Now, if you try to transform our simulation into SVG directly you will notice that our output files are huge. That’s where libraries like simplify-path and fit-curve appear. The first one immensely reduces the number of intermediate points in our simulation and the second one finds bezier curves to fit the paths (and therefore smooths the resulting line).
const paths = [];
particles.forEach((particle) => {
paths.push([]);
// Simulate 1000 ticks in total
for (let step = 0; step < 1000; step++) {
// Simulate particle as we just did in the render function
paths.push([{ x: particle.x, y: particle.y }]);
}
});
// Simplify and smooth the resulting paths
const smoothedPaths = paths
.map((path) => simplify(path, 10))
.map((path) =>
fitCurve(
path.map((p) => [p.x, p.y]),
200
)
);
// Poor man's SVG export
let svg = `<svg width="${config.width}" height="${config.height}" xmlns="http://www.w3.org/2000/svg">\n`;
for (const path of curvePaths) {
const firstCurve = path[0];
svg += `\t<path stroke-width="0.1" d="M ${firstCurve[0][0]} ${firstCurve[0][1]} `;
for (const curve of path) {
svg += `C ${curve[1][0]} ${curve[1][1]}, ${curve[2][0]} ${curve[2][1]}, ${curve[3][0]} ${curve[3][1]} `;
}
svg += `" stroke="black" fill="none" />\n`;
}
svg += `</svg>`;
The resulting SVG is quite big, but still manageable. With it, I used DrawingBot to transform the SVG into G-Code and fed it into the CNC. Here is the result with a field flow of only 200 particles (imagine one with thousands!)
The bloopers
I also tried using the laser in a more creative way. I covered a piece of wood with many layers of paint, creating a fire-like gradient, to later use the laser to peel off the layers.
gradient | engraving | result |
---|---|---|
This worked moderately well in small tests but when I tried porting it to a bigger piece, it wouldn’t work.
References
- My take on flow fields on a web browser - My own implementation of flow fields, it has many visualization options (the ones I personally wanted to research).

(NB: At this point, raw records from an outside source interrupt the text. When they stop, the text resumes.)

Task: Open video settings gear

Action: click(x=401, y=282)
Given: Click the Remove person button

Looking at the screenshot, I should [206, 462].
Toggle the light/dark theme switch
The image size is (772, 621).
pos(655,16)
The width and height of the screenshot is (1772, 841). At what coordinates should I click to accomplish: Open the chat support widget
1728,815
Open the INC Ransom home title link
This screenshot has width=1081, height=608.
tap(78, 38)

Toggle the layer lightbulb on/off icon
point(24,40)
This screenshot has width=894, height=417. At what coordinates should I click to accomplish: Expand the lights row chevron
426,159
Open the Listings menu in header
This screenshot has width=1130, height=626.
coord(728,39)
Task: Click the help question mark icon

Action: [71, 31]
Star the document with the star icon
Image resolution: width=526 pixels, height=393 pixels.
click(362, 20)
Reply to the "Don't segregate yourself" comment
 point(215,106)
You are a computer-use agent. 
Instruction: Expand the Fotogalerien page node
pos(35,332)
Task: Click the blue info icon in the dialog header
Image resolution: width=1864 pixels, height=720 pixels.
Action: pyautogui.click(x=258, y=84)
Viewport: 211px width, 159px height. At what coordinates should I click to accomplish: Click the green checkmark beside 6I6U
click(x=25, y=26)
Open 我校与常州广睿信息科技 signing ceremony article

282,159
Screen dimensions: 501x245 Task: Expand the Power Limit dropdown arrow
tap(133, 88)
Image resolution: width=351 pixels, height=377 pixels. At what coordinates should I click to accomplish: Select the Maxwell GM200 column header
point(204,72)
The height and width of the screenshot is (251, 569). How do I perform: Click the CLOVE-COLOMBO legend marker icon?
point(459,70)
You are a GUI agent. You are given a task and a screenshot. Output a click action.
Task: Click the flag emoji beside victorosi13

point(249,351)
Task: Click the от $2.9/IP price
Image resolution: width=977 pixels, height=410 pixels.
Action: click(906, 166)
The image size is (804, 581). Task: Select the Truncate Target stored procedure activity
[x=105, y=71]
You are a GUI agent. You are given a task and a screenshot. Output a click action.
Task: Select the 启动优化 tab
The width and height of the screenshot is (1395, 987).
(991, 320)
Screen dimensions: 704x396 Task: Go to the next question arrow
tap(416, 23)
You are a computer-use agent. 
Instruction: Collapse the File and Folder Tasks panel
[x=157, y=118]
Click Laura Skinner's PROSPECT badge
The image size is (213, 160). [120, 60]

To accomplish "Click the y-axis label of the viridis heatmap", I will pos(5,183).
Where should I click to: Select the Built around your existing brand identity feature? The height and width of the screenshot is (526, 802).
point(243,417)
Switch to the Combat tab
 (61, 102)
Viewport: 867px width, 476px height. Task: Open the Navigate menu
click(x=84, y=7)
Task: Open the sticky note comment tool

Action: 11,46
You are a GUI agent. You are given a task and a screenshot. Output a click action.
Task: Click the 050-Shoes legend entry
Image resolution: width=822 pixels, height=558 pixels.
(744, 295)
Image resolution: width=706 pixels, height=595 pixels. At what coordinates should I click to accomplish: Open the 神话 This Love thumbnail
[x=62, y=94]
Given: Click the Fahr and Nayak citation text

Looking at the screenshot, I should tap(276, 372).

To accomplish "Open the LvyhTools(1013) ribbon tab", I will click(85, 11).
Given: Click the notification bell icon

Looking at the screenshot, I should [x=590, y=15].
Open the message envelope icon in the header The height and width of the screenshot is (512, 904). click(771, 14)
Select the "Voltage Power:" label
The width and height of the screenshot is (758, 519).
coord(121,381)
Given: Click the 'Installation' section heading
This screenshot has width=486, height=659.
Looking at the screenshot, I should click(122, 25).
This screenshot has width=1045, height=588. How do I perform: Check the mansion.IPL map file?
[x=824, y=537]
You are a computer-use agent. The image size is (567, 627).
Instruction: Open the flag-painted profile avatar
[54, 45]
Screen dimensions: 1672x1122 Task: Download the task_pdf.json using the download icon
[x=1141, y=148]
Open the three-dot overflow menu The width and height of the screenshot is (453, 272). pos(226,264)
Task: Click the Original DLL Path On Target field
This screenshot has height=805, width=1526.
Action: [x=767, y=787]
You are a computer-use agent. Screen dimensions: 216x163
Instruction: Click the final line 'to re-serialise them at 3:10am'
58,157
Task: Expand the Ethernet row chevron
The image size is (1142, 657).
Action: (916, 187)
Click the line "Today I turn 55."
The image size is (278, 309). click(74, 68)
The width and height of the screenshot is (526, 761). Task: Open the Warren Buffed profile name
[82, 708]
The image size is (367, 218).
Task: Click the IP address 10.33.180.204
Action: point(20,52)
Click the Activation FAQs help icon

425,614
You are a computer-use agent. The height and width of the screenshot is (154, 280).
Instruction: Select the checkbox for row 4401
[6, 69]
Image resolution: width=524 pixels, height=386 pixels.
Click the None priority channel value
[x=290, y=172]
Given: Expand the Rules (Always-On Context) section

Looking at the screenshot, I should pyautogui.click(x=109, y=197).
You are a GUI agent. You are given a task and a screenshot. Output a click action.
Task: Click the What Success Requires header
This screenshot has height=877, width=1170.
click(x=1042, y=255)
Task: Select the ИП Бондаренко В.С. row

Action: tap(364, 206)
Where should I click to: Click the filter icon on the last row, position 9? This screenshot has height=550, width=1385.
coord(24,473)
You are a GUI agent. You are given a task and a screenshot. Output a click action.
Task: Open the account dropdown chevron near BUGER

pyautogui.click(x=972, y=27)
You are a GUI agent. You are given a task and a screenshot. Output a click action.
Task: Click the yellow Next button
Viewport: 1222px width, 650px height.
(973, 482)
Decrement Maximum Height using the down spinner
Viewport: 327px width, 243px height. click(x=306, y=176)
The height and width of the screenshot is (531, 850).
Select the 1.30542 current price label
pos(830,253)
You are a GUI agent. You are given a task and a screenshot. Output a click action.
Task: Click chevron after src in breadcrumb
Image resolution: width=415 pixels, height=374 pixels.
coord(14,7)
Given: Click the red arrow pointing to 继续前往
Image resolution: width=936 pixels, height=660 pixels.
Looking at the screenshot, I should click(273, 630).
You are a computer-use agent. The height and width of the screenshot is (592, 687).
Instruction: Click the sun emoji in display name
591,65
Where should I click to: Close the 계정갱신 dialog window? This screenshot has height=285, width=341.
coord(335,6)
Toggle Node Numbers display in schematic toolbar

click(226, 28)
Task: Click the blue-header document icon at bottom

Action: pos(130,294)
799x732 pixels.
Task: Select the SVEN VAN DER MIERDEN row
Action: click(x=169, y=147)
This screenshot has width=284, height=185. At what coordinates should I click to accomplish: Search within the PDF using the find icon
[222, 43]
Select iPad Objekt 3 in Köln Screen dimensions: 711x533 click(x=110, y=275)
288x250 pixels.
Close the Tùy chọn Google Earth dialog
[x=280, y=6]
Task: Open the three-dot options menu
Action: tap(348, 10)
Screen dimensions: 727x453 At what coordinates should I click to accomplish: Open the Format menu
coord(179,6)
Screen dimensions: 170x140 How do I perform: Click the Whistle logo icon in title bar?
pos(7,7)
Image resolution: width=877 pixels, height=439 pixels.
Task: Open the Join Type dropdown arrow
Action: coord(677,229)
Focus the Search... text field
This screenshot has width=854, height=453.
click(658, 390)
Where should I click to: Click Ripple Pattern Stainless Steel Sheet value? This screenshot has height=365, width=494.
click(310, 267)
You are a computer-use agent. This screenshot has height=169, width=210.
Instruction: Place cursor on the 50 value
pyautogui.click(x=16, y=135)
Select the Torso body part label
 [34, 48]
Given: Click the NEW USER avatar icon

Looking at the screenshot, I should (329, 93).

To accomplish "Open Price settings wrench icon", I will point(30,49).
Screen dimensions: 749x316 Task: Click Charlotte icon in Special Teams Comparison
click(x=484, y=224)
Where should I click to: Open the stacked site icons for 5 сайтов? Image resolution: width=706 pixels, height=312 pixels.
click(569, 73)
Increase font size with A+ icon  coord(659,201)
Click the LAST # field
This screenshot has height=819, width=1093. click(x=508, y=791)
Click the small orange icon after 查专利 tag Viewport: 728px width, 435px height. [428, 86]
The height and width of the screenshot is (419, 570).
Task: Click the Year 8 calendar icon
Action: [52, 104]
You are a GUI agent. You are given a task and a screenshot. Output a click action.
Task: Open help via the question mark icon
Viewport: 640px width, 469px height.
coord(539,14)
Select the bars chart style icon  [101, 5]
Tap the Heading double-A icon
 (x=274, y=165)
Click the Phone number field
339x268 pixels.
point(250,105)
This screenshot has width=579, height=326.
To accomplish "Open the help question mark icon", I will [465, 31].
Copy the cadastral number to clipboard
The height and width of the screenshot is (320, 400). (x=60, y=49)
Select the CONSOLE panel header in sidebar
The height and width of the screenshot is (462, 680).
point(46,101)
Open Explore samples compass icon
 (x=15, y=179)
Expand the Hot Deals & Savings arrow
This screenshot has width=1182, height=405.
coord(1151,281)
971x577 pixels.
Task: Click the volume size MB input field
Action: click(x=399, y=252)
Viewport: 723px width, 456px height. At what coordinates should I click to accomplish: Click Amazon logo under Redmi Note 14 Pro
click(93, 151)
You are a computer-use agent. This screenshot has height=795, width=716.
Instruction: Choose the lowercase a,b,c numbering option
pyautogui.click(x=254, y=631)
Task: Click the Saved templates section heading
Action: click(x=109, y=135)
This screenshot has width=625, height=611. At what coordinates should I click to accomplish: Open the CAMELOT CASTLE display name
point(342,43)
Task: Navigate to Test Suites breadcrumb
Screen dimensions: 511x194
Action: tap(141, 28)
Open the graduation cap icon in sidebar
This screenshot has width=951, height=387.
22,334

- The repository for flowfields.serchinastico.com - It’s open source! Fork it and make your own rules.
- OpenSimplex noise - An alternative to Perlin noise generators.
- Flow Fields, Part 1, Flow Fields, Part 2 and Strange Attractors Flow Fields - Bit101 (or Keith Peters) has been my greatest inspiration to start playing with flow fields. I could say this blogpost is mostly his work with me notes. He has a ton of fantastic blog posts if you want to go deeper into this topic.